Beni immobili e quote societarie per un valore complessivo di oltre 10 milioni di euro, sequestrati nel 2003 e confiscati nel 2009, vengono restituiti ai legittimi proprietari dopo che la Corte d’appello di Bari ha revocato il decreto di confisca emesso dalla sezione misure di prevenzione del Tribunale di Bari. La sentenza d’appello, che ha capovolto quella di rigetto della revoca della confisca emessa dal Tribunale nel 2022, è diventata definitiva dopo che la Cassazione ha ritenuto inammissibile il ricorso del procuratore generale. I beni erano di proprietà di Mario Coluccia, di 58 anni, del quale si sono perse le tracce nell’aprile 2003, all’epoca ritenuto vicino al gruppo criminale che fa capo alla famiglia Fornelli.

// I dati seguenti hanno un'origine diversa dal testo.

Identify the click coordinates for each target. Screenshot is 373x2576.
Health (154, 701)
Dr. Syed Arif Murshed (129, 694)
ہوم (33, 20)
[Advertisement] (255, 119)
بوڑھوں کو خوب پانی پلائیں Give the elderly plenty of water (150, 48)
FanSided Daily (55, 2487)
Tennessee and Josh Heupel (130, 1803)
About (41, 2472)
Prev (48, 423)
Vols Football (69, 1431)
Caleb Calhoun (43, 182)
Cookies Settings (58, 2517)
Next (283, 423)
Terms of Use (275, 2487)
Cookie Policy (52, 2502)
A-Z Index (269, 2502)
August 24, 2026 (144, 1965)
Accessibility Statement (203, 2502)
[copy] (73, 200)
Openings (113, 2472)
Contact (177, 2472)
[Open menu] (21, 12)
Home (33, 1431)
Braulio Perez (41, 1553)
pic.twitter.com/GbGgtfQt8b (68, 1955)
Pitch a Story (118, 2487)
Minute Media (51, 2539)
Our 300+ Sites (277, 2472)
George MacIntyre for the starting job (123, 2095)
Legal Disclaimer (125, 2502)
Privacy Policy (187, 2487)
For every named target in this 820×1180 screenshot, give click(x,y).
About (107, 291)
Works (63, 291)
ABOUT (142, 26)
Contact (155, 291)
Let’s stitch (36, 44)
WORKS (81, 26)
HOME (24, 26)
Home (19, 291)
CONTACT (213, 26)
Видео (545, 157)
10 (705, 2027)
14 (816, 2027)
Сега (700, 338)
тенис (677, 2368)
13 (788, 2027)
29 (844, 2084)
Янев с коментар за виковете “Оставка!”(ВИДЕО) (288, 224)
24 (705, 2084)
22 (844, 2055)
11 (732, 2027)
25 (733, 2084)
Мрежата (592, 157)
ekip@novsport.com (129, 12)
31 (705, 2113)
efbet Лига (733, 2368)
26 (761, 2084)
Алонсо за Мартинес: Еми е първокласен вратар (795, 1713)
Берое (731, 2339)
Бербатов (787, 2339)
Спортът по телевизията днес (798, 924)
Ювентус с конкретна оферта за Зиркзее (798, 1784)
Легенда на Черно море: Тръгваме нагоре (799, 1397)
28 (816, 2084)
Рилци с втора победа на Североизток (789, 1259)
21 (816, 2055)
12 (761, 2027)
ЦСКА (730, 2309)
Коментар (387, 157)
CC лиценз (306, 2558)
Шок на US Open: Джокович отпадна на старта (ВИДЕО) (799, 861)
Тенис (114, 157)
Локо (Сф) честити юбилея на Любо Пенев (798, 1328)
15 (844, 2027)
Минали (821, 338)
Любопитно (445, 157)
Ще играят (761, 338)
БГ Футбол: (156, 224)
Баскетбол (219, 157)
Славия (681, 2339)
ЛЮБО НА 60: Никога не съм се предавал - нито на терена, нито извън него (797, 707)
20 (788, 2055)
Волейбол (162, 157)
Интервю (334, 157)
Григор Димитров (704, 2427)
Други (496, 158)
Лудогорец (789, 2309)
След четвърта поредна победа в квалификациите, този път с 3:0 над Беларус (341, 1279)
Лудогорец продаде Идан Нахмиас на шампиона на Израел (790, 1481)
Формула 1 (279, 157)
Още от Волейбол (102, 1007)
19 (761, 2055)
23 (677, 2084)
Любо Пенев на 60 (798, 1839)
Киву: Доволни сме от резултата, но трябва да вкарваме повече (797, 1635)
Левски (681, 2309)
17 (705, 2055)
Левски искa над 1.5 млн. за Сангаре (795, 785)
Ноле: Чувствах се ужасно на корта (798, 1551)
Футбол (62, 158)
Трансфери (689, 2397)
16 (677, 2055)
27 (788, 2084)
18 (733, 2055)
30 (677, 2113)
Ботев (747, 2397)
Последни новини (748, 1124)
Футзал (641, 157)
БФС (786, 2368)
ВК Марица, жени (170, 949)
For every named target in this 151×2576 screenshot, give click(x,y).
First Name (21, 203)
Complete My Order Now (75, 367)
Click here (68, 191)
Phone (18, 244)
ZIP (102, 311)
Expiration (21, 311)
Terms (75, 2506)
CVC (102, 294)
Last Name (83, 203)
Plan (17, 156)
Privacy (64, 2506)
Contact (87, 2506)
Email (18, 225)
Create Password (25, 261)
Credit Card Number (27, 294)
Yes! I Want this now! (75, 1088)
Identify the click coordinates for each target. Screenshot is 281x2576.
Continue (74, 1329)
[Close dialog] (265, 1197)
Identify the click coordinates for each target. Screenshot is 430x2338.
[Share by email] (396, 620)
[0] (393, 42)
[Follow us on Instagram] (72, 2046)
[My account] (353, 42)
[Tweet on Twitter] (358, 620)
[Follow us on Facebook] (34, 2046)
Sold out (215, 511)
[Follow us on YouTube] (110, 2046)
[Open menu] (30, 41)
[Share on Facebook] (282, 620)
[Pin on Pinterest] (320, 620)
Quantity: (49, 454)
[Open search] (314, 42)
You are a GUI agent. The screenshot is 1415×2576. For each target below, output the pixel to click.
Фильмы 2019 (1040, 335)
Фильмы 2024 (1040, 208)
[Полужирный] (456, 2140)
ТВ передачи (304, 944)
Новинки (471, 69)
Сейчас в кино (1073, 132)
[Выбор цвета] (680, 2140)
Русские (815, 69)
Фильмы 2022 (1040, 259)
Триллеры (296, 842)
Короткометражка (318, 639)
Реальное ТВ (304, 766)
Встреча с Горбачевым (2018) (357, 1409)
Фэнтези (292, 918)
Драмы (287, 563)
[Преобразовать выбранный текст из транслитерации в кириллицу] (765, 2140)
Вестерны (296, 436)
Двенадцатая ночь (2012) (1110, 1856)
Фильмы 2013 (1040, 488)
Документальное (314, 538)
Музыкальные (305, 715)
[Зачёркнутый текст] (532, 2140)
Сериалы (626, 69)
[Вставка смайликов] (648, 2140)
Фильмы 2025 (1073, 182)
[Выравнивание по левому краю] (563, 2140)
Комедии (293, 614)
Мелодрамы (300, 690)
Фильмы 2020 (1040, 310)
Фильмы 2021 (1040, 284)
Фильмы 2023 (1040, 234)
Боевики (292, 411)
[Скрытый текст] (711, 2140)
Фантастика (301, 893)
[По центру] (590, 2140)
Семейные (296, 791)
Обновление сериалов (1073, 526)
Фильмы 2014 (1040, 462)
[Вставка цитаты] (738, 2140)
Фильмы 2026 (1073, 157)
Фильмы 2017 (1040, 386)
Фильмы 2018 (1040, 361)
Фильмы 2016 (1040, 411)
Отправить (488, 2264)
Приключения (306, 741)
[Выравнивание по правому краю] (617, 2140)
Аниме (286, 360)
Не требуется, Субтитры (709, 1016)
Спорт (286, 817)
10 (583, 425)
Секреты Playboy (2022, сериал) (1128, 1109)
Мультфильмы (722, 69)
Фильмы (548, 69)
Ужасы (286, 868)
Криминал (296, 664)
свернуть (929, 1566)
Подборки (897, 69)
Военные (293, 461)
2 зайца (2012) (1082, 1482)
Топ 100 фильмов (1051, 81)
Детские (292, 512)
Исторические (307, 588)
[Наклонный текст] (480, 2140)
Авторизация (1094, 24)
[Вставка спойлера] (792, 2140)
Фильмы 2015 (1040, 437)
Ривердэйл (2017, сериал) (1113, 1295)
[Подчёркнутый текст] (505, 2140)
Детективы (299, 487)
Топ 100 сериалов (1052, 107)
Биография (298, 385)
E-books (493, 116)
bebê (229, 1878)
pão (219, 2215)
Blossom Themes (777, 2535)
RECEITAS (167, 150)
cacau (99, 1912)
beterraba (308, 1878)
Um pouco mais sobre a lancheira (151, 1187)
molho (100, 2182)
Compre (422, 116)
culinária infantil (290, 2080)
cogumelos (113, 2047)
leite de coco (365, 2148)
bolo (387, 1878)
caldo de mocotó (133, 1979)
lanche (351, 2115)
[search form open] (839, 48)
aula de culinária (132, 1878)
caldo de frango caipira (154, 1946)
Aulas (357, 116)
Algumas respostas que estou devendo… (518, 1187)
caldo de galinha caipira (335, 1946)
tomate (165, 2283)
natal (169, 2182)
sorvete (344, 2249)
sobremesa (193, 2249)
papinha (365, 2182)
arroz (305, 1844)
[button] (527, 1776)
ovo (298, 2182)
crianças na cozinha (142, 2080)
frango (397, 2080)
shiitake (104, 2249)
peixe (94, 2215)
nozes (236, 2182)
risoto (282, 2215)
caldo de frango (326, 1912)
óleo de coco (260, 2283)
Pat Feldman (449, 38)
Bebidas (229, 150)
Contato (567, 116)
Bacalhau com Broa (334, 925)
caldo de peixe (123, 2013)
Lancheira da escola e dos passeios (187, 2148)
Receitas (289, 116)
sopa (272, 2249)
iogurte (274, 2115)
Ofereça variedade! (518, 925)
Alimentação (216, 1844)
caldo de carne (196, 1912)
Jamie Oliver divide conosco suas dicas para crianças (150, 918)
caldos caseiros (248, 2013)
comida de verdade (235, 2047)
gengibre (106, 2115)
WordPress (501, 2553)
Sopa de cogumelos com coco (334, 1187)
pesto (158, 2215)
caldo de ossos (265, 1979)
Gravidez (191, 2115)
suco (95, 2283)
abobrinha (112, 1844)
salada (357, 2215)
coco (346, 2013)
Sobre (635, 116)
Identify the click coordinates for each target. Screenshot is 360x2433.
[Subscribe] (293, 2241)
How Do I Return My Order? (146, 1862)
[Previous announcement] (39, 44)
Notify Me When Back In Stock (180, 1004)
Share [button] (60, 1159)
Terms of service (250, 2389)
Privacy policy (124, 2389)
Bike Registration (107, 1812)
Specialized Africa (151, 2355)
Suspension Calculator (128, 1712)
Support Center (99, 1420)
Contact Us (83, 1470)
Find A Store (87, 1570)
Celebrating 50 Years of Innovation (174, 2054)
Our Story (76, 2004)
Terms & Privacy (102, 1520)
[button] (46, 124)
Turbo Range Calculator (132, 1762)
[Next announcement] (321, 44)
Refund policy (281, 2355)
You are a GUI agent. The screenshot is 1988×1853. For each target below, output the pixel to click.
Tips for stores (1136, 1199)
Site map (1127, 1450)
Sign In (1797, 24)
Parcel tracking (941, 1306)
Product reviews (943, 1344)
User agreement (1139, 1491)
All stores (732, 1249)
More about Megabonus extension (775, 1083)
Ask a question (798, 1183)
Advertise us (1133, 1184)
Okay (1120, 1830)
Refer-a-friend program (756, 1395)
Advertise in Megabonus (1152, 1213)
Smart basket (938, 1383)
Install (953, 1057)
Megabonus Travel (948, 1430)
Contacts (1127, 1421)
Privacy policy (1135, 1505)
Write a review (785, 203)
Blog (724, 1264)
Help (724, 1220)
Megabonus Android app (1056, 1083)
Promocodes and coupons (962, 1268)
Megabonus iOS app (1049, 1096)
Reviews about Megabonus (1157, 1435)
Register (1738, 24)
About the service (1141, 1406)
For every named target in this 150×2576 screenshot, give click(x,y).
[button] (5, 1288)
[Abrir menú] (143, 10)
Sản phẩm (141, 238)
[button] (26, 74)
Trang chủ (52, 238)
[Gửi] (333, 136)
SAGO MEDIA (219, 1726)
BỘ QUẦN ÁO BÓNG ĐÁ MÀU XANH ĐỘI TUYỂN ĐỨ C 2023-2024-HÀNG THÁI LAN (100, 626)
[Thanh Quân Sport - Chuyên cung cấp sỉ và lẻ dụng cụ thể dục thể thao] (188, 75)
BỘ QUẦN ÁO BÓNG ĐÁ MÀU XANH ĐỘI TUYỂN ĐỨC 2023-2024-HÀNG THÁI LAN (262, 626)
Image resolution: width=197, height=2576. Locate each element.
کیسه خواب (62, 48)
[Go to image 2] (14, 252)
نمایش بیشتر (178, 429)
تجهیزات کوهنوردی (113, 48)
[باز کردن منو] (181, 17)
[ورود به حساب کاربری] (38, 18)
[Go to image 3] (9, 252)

Tra i beni che stanno per essere restituiti alla moglie Nicoletta Fornelli, curatrice dello scomparso Coluccia, vi sono sette appartamenti a Bari in via Amendola e in via Fanelli, sette locali commerciali a Bari e Foggia, tra cui un capannone industriale, due ville nel complesso residenziale di Rosa Marina nel Brindisino, due palazzine a Casamassima e un appartamento a Lecce.
Secondo il ricorso presentato dal legale di Nicoletta Fornelli, l’avvocato Francesco Racanelli, e accolto dai giudici di secondo grado, l’annullamento della misura personale dell’obbligo di soggiorno e della confisca va riconosciuto perché Coluccia, in quanto scomparso, non ha mai ricevuto la notifica di alcun atto, non ha mai potuto difendersi e dunque non si può procedere nei confronti di un soggetto che risulta essere inesistente. L’illegittimità del provvedimento di confisca, quindi, è ‘ab origine’ perché né il provvedimento di sequestro preventivo del novembre 2003 (emesso sette mesi dopo la scomparsa) né la confisca del novembre 2009 sono stati notificati all’interessato per il quale è in corso la dichiarazione di morte presunta. Questo errore logico ha viziato l’intero provvedimento di confisca che è stato ritenuto dai giudici “illegittimo ab origine”.
La moglie del Coluccia, quale curatrice del marito, aveva chiesto prima la revoca della misura di prevenzione personale della sorveglianza speciale che era stata irrogata al marito nel 2003 nonostante la sua assenza e, una volta revocata la misura personale, ha chiesto e ottenuto l’annullamento della confisca. Alla richiesta dell’avvocato Racanelli si era opposto il sostituto procuratore generale Giannicola Sinisi, ma alla fine del processo la Corte d’Appello (presidente Vittorio Gaeta, a latere Giuseppe Dibisceglia e Maria Grazia Caserta) ha accolto l’istanza di revoca della confisca. I componenti della famiglia Fornelli, nel 2000, a conclusione di indagini disposte dalla Dda, furono accusati di associazione mafiosa con la finalità di imporre videogames contraffatti nelle sale da gioco. Da questa accusa furono assolti nel 2011.